--- Information Enclosed Below ---

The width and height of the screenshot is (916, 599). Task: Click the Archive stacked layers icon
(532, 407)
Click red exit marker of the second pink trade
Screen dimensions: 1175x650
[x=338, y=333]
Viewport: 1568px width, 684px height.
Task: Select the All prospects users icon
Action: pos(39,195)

--- End of Enclosed Information ---

About this exercise:
All the records are to be transcribed exactly, with no line missing.

Exercise response:
The width and height of the screenshot is (916, 599). Task: Click the Archive stacked layers icon
(532, 407)
Click red exit marker of the second pink trade
Screen dimensions: 1175x650
[x=338, y=333]
Viewport: 1568px width, 684px height.
Task: Select the All prospects users icon
Action: pos(39,195)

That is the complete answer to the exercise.